**The request**
Put every line of the listing below into a Markdown table with the columns No. and Line, numbering the rows in sequence and omitting blank lines.

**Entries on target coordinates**
++++

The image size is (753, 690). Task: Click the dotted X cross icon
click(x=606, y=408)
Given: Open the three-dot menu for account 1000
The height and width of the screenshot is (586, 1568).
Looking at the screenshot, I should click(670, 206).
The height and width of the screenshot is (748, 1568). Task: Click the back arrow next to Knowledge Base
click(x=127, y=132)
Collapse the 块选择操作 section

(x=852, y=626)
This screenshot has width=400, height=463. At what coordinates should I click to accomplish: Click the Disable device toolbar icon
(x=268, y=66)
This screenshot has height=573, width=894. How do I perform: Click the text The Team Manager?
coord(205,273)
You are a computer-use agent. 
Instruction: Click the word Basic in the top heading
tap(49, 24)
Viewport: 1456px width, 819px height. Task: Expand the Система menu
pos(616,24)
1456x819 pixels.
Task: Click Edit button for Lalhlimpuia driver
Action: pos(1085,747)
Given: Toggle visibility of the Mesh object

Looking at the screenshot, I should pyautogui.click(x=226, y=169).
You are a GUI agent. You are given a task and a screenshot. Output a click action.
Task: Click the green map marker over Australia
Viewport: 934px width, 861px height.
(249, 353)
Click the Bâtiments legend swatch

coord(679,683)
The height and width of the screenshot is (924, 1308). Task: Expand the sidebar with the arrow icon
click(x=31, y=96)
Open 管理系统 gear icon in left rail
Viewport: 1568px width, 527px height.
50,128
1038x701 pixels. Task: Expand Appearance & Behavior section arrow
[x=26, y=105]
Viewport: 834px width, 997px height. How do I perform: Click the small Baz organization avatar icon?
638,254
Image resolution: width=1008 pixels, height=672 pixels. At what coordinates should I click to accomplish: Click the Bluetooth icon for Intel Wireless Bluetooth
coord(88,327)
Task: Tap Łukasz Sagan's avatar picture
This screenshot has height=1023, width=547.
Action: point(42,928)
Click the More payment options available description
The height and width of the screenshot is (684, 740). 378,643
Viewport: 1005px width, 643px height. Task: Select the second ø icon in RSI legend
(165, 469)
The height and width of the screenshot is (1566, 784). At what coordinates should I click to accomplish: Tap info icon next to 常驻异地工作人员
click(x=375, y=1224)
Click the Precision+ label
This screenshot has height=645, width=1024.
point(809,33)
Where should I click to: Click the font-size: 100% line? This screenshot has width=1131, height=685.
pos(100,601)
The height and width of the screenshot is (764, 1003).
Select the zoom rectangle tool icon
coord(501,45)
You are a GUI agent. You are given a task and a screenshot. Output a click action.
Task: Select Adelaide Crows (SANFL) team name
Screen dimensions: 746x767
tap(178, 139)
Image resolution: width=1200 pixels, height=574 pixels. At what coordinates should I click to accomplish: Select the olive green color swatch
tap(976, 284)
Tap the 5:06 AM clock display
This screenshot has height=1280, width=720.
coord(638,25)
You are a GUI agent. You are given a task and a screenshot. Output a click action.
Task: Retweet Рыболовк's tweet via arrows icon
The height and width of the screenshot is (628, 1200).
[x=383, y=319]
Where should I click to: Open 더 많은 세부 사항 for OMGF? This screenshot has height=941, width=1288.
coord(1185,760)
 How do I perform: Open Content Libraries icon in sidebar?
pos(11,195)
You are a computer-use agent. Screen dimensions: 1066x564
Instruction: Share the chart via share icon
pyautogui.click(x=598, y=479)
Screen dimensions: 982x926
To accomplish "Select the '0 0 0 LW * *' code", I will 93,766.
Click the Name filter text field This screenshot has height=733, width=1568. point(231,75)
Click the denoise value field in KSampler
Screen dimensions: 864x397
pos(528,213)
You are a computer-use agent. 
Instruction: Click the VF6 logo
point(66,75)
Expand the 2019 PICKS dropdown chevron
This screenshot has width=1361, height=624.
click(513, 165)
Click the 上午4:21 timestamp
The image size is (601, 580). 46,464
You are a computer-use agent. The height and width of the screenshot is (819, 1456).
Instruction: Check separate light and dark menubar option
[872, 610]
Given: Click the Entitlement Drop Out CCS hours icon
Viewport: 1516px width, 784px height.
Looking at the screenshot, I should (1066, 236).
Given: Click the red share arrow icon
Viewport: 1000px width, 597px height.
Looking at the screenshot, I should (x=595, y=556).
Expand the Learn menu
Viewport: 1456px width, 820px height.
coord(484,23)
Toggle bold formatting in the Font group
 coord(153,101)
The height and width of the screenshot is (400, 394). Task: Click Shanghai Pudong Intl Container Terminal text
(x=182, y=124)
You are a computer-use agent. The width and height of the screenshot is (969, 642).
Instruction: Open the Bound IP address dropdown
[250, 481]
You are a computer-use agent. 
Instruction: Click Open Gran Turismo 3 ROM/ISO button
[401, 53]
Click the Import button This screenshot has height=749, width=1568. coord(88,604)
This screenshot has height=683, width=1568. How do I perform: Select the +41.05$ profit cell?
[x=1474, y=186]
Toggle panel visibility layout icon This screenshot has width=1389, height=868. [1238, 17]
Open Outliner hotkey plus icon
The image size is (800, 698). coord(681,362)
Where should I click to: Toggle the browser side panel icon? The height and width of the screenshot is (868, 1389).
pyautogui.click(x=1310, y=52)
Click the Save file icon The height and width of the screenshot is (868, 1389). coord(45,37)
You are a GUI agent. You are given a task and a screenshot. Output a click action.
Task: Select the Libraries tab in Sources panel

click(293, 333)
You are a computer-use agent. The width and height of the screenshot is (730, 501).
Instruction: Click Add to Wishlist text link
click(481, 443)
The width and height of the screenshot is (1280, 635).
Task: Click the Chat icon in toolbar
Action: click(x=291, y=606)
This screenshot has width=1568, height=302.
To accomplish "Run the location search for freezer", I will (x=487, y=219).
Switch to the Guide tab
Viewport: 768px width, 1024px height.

++++

**Exercise result**
| No. | Line |
|---|---|
| 1 | The image size is (753, 690). Task: Click the dotted X cross icon |
| 2 | click(x=606, y=408) |
| 3 | Given: Open the three-dot menu for account 1000 |
| 4 | The height and width of the screenshot is (586, 1568). |
| 5 | Looking at the screenshot, I should click(670, 206). |
| 6 | The height and width of the screenshot is (748, 1568). Task: Click the back arrow next to Knowledge Base |
| 7 | click(x=127, y=132) |
| 8 | Collapse the 块选择操作 section |
| 9 | (x=852, y=626) |
| 10 | This screenshot has width=400, height=463. At what coordinates should I click to accomplish: Click the Disable device toolbar icon |
| 11 | (x=268, y=66) |
| 12 | This screenshot has height=573, width=894. How do I perform: Click the text The Team Manager? |
| 13 | coord(205,273) |
| 14 | You are a computer-use agent.  |
| 15 | Instruction: Click the word Basic in the top heading |
| 16 | tap(49, 24) |
| 17 | Viewport: 1456px width, 819px height. Task: Expand the Система menu |
| 18 | pos(616,24) |
| 19 | 1456x819 pixels. |
| 20 | Task: Click Edit button for Lalhlimpuia driver |
| 21 | Action: pos(1085,747) |
| 22 | Given: Toggle visibility of the Mesh object |
| 23 | Looking at the screenshot, I should pyautogui.click(x=226, y=169). |
| 24 | You are a GUI agent. You are given a task and a screenshot. Output a click action. |
| 25 | Task: Click the green map marker over Australia |
| 26 | Viewport: 934px width, 861px height. |
| 27 | (249, 353) |
| 28 | Click the Bâtiments legend swatch |
| 29 | coord(679,683) |
| 30 | The height and width of the screenshot is (924, 1308). Task: Expand the sidebar with the arrow icon |
| 31 | click(x=31, y=96) |
| 32 | Open 管理系统 gear icon in left rail |
| 33 | Viewport: 1568px width, 527px height. |
| 34 | 50,128 |
| 35 | 1038x701 pixels. Task: Expand Appearance & Behavior section arrow |
| 36 | [x=26, y=105] |
| 37 | Viewport: 834px width, 997px height. How do I perform: Click the small Baz organization avatar icon? |
| 38 | 638,254 |
| 39 | Image resolution: width=1008 pixels, height=672 pixels. At what coordinates should I click to accomplish: Click the Bluetooth icon for Intel Wireless Bluetooth |
| 40 | coord(88,327) |
| 41 | Task: Tap Łukasz Sagan's avatar picture |
| 42 | This screenshot has height=1023, width=547. |
| 43 | Action: point(42,928) |
| 44 | Click the More payment options available description |
| 45 | The height and width of the screenshot is (684, 740). 378,643 |
| 46 | Viewport: 1005px width, 643px height. Task: Select the second ø icon in RSI legend |
| 47 | (165, 469) |
| 48 | The height and width of the screenshot is (1566, 784). At what coordinates should I click to accomplish: Tap info icon next to 常驻异地工作人员 |
| 49 | click(x=375, y=1224) |
| 50 | Click the Precision+ label |
| 51 | This screenshot has height=645, width=1024. |
| 52 | point(809,33) |
| 53 | Where should I click to: Click the font-size: 100% line? This screenshot has width=1131, height=685. |
| 54 | pos(100,601) |
| 55 | The height and width of the screenshot is (764, 1003). |
| 56 | Select the zoom rectangle tool icon |
| 57 | coord(501,45) |
| 58 | You are a GUI agent. You are given a task and a screenshot. Output a click action. |
| 59 | Task: Select Adelaide Crows (SANFL) team name |
| 60 | Screen dimensions: 746x767 |
| 61 | tap(178, 139) |
| 62 | Image resolution: width=1200 pixels, height=574 pixels. At what coordinates should I click to accomplish: Select the olive green color swatch |
| 63 | tap(976, 284) |
| 64 | Tap the 5:06 AM clock display |
| 65 | This screenshot has height=1280, width=720. |
| 66 | coord(638,25) |
| 67 | You are a GUI agent. You are given a task and a screenshot. Output a click action. |
| 68 | Task: Retweet Рыболовк's tweet via arrows icon |
| 69 | The height and width of the screenshot is (628, 1200). |
| 70 | [x=383, y=319] |
| 71 | Where should I click to: Open 더 많은 세부 사항 for OMGF? This screenshot has height=941, width=1288. |
| 72 | coord(1185,760) |
| 73 |  How do I perform: Open Content Libraries icon in sidebar? |
| 74 | pos(11,195) |
| 75 | You are a computer-use agent. Screen dimensions: 1066x564 |
| 76 | Instruction: Share the chart via share icon |
| 77 | pyautogui.click(x=598, y=479) |
| 78 | Screen dimensions: 982x926 |
| 79 | To accomplish "Select the '0 0 0 LW * *' code", I will 93,766. |
| 80 | Click the Name filter text field This screenshot has height=733, width=1568. point(231,75) |
| 81 | Click the denoise value field in KSampler |
| 82 | Screen dimensions: 864x397 |
| 83 | pos(528,213) |
| 84 | You are a computer-use agent.  |
| 85 | Instruction: Click the VF6 logo |
| 86 | point(66,75) |
| 87 | Expand the 2019 PICKS dropdown chevron |
| 88 | This screenshot has width=1361, height=624. |
| 89 | click(513, 165) |
| 90 | Click the 上午4:21 timestamp |
| 91 | The image size is (601, 580). 46,464 |
| 92 | You are a computer-use agent. The height and width of the screenshot is (819, 1456). |
| 93 | Instruction: Check separate light and dark menubar option |
| 94 | [872, 610] |
| 95 | Given: Click the Entitlement Drop Out CCS hours icon |
| 96 | Viewport: 1516px width, 784px height. |
| 97 | Looking at the screenshot, I should (1066, 236). |
| 98 | Given: Click the red share arrow icon |
| 99 | Viewport: 1000px width, 597px height. |
| 100 | Looking at the screenshot, I should (x=595, y=556). |
| 101 | Expand the Learn menu |
| 102 | Viewport: 1456px width, 820px height. |
| 103 | coord(484,23) |
| 104 | Toggle bold formatting in the Font group |
| 105 |  coord(153,101) |
| 106 | The height and width of the screenshot is (400, 394). Task: Click Shanghai Pudong Intl Container Terminal text |
| 107 | (x=182, y=124) |
| 108 | You are a computer-use agent. The width and height of the screenshot is (969, 642). |
| 109 | Instruction: Open the Bound IP address dropdown |
| 110 | [250, 481] |
| 111 | You are a computer-use agent.  |
| 112 | Instruction: Click Open Gran Turismo 3 ROM/ISO button |
| 113 | [401, 53] |
| 114 | Click the Import button This screenshot has height=749, width=1568. coord(88,604) |
| 115 | This screenshot has height=683, width=1568. How do I perform: Select the +41.05$ profit cell? |
| 116 | [x=1474, y=186] |
| 117 | Toggle panel visibility layout icon This screenshot has width=1389, height=868. [1238, 17] |
| 118 | Open Outliner hotkey plus icon |
| 119 | The image size is (800, 698). coord(681,362) |
| 120 | Where should I click to: Toggle the browser side panel icon? The height and width of the screenshot is (868, 1389). |
| 121 | pyautogui.click(x=1310, y=52) |
| 122 | Click the Save file icon The height and width of the screenshot is (868, 1389). coord(45,37) |
| 123 | You are a GUI agent. You are given a task and a screenshot. Output a click action. |
| 124 | Task: Select the Libraries tab in Sources panel |
| 125 | click(293, 333) |
| 126 | You are a computer-use agent. The width and height of the screenshot is (730, 501). |
| 127 | Instruction: Click Add to Wishlist text link |
| 128 | click(481, 443) |
| 129 | The width and height of the screenshot is (1280, 635). |
| 130 | Task: Click the Chat icon in toolbar |
| 131 | Action: click(x=291, y=606) |
| 132 | This screenshot has width=1568, height=302. |
| 133 | To accomplish "Run the location search for freezer", I will (x=487, y=219). |
| 134 | Switch to the Guide tab |
| 135 | Viewport: 768px width, 1024px height. |